Bisnis.com, JAKARTA- PT Phapros Tbk (Non listed) mencatatkan pertumbuhan penjualan sebesar 56% pada semester I/2015 dibandingkan dengan kinerja dalam periode yang sama tahun lalu senilai Rp193 miliar.
Sejalan dengan pertumbuhan penjualan, laba bersih Phapros pada paruh pertama tahun ini juga naik sepuluh kali lipat dari tahun sebelumnya senilai Rp2,3 miliar menjadi Rp23,1 miliar.
"Semester awal ini Phapros menunjukkan pertumbuhan 56% dibandingkan dengan semester I tahun lalu. Hal ini karena kami mampu mengatur stok level produk-produk yang ada di pasar,” kata Iswanto, Direktur Utama PT Phapros Tbk, dalam keterangan pers, Jumat (7/8).

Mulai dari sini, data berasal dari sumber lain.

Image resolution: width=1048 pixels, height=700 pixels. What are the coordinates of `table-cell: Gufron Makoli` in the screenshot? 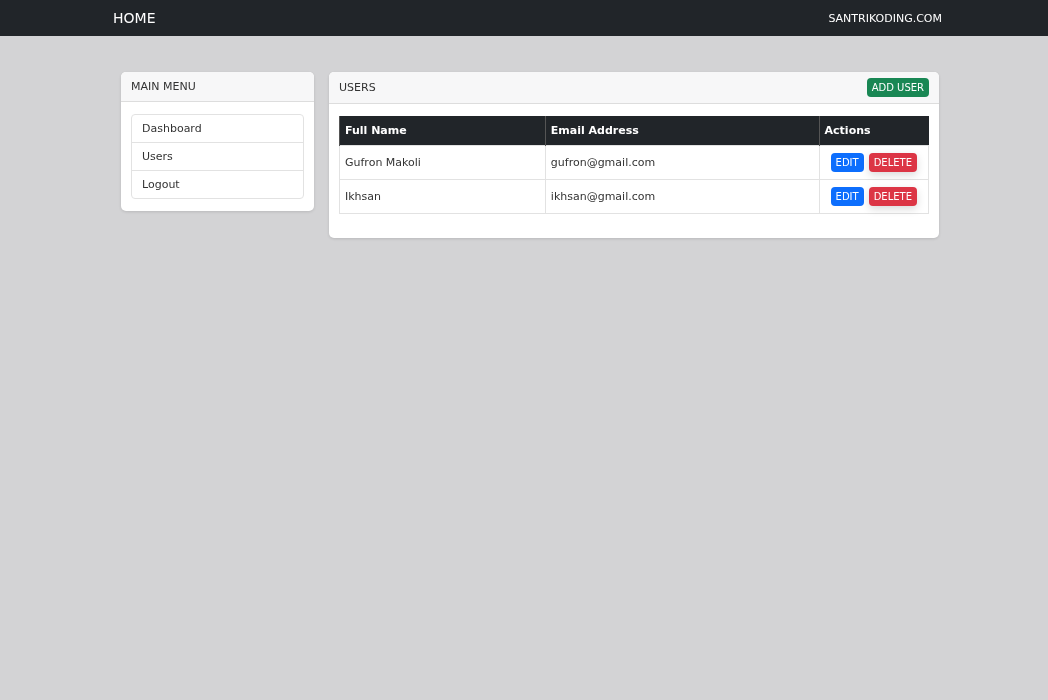 It's located at (442, 162).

Total penjualan mencapai Rp302 miliar ditopang oleh kinerja penjualan produk generik sebesar 55,2%.
Menurutnya, kontribusi generik tetap menjadi yang utama, sejak tahun-tahun sebelumnya.
Tahun lalu, kontribusi produk generik menyumbang senilai Rp103,4 miliar, sementara untuk tahun ini melejit menjadi Rp166,7 miliar.
"Kami prediksi hingga akhir tahun ini komposisinya bisa mencapai 57,5% atau sekitar Rp400 miliar dari seluruh total penjualan,” katanya.
Untuk meningkatkan kinerja di semester II/2015, Phapros, akan mengoptimalkan performa seluruh portofolio produk yang dimiliki.
Contohnya saja, produk Obat Generik Berlogo (OGB). Phapros juga akan memprioritaskan produk-produk dengan margin yang baik, sedangkan produk branded ethical (obat dengan resep dokter) akan masuk ke pasar baru, dan obat jual bebas (OTC) akan diperkuat dengan pemasaran produk-produk baru.
Kedepannya, perusahaan akan mengembangkan regular market dan memonitor ketat perubahan nilai kurs agar tidak terlalu banyak berpengaruh terhadap harga pokok, sehingga pada akhir tahun ini target penjualan bisa tercapai.
Sebelumnya, Iswanto mengatakan kontribusi program JKN terasa signifikan dalam memengaruhi kinerja perusahaan.
Tidak hanya mengandalkan, JKN, tim pemasaran Phapros tetap memperluas pemasaran produk generik bermerek di rumah sakit non BPJS di Tanah Air.
Dia mengatakan penurunan nilai tukar Rupiah terhadap Dollar AS yang terus terdegradasi hingga di atas Rp13.000 sampai saat ini sangat membebani keadaan finansial industri farmasi nasional, mengingat 90% bahan baku farmasi masih harus diperoleh secara impor.
"Surprise juga melihat hasilnya, itu menunjukkan pembenahan pengeluaran produk tahun lalu berjalan baik," ujarnya.